I'm surprised you're getting too many calls with illumina and a 10% threshold

from drprg.

mbhall88 avatar mbhall88 commented on July 20, 2024

Here are the Illumina results after running with the new implementation of minor allele calling (I chaged the markers so that you can see the error bars better). This is detecting a fraction of 0.2 with a maximum GAPS value of 0.4

illumina

The first result that sticks out here is the ETO specificity. We basically call all but 4 samples as resistant (out of ~7000 isolates with phenotype for ETO!!)

I obviously didn't look at all 7000 samples, but all of the samples I did look at have a minor resistance call for mutation ethA ACGGTTTAGCGC1479A. The interesting thing is that the proportion of depth on the ref and alt allele is almost exactly the same for all the samples I looked at (e.g, 0.59/0.41 ref/alt). However, the GAPS for all of the samples I looked at was 0.0/0.333 - we have the max. GAPS threshold set at 0.4. I will try lowering it to 0.3 and see what that looks like.

from drprg.

iqbal-lab avatar iqbal-lab commented on July 20, 2024

Tb-profiler does manage to have slightly higher sensitivity for nearly all drugs also

from drprg.

iqbal-lab avatar iqbal-lab commented on July 20, 2024

Oh that might be because they use threshold 0.1 and we use 0.2

from drprg.

mbhall88 avatar mbhall88 commented on July 20, 2024

Yeah possibly. I started with 0.2 and was thinking to finetune and then test out 0.1

from drprg.

mbhall88 avatar mbhall88 commented on July 20, 2024

Here are the results of changing the max.

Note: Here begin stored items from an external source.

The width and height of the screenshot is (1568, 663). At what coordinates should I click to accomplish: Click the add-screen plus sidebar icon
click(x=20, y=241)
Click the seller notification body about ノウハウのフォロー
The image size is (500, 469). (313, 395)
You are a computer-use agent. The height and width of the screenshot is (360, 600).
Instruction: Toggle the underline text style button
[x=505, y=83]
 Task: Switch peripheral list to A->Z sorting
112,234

GAPS to 0.3

illumina

It fixes the ETO specificity issue above.

from drprg.

mbhall88 avatar mbhall88 commented on July 20, 2024

I did some digging into the fluoroquinolone (FQ) FNs as minor alleles are super important for these drugs.

There are two issues that have popped up in most of the cases.

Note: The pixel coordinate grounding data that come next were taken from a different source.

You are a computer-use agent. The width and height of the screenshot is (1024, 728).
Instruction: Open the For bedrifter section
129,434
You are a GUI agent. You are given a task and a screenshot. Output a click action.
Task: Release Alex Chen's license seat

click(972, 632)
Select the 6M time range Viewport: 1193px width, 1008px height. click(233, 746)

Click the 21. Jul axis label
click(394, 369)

  1. When the minor allele's coverage is close to the major allele - i.e. fractions >0.4 for both alleles - pandora calls a null genotype. I saw this quite a bit (and also saw it a little for INH). When I switch to using local genotyping in pandora though it fixes these null calls. Given that, what is happening here is the maximum likelihood path is choosing on allele but genotyping is picking another, so we nullify the call. Does anyone forsee issues with switching to local genotyping?

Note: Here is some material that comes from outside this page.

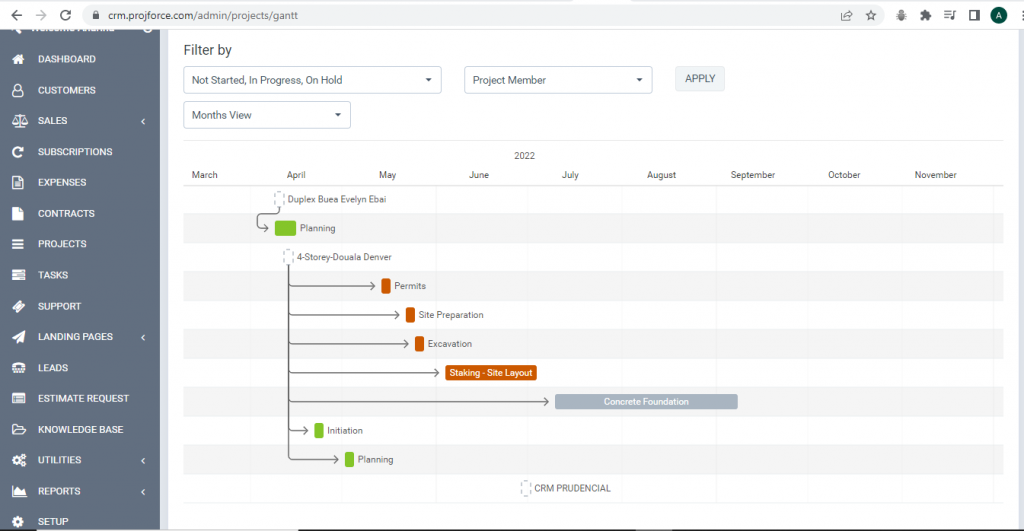Expand the Utilities submenu arrow

pos(143,460)
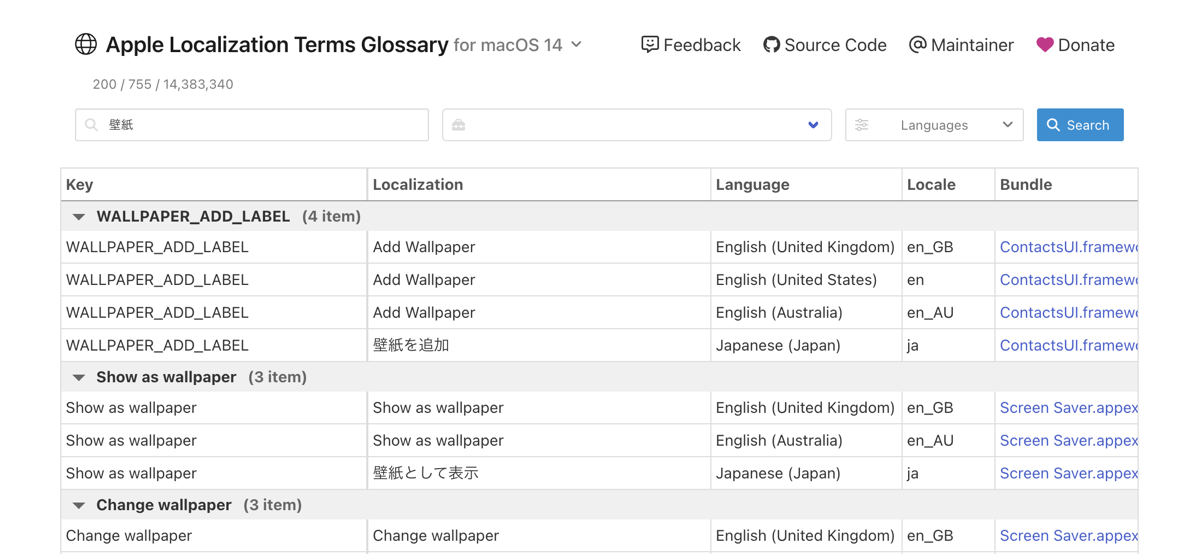Click the Feedback speech bubble icon
1200x554 pixels.
(650, 44)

  2. There is a silent mutation gyrA S95T (which is susceptible) that kills an assumption I make when doing minor allele calling. My assumption is that if we have an ALT call, then skip checking for a minor allele. Which is fine in nearly all cases as ALTs generally mean resistance; but this allele doesn't mean resistance. So we call an alt, which is just the reference allele with this silent mutation and therefore don't look for minor alleles (which are there and in the same VCF position/site). Here is an example of this site

gyrA    380     a68d4d07        GACAG   AACAC,CACAC,GACAC,GCCAC,GGCAC,TACAC,TACAG       .       PASS    VC=PH_SNPs;GRAPHTYPE=NESTED;PDP=0,0,0,0.82392,0.17608,0,0,0;VARID=gyrA_D94G,gyrA_D94C,gyrA_D94A,gyrA_D94N,gyrA_D94H,gyrA_D94Y,gyrA_S95T;PREDICT=.,.,.,.,.,.,U GT:MEAN_FWD_COVG:MEAN_REV_COVG:MED_FWD_COVG:MED_REV_COVG:SUM_FWD_COVG:SUM_REV_COVG:GAPS:LIKELIHOOD:GT_CONF      3:0,0,0,124,27,0,0,0:0,0,0,124,26,0,0,0:0,0,0,124,27,0,0,0:0,0,0,124,26,0,0,0:0,0,0,248,55,0,0,0:0,0,0,249,53,0,0,0:1,1,1,0,0,1,1,1:-1862.16,-1862.16,-1862.16,-247.957,-1250.38,-1862.16,-1862.16,-1862.16:1002.43

The silent mutation is allele 3.

So I think I will need to change some of my assumptions as this pops up a fair bit

from drprg.

iqbal-lab avatar iqbal-lab commented on July 20, 2024
  1. When Pandora makes a null call, does it still report depths? If yes, you can just look at the depth and make your own decisioj/call? Local genotyping....I'm not sure.
  2. DrPrg could just ignore Pandora genotyping entirely, and do it's own using depth on alleles.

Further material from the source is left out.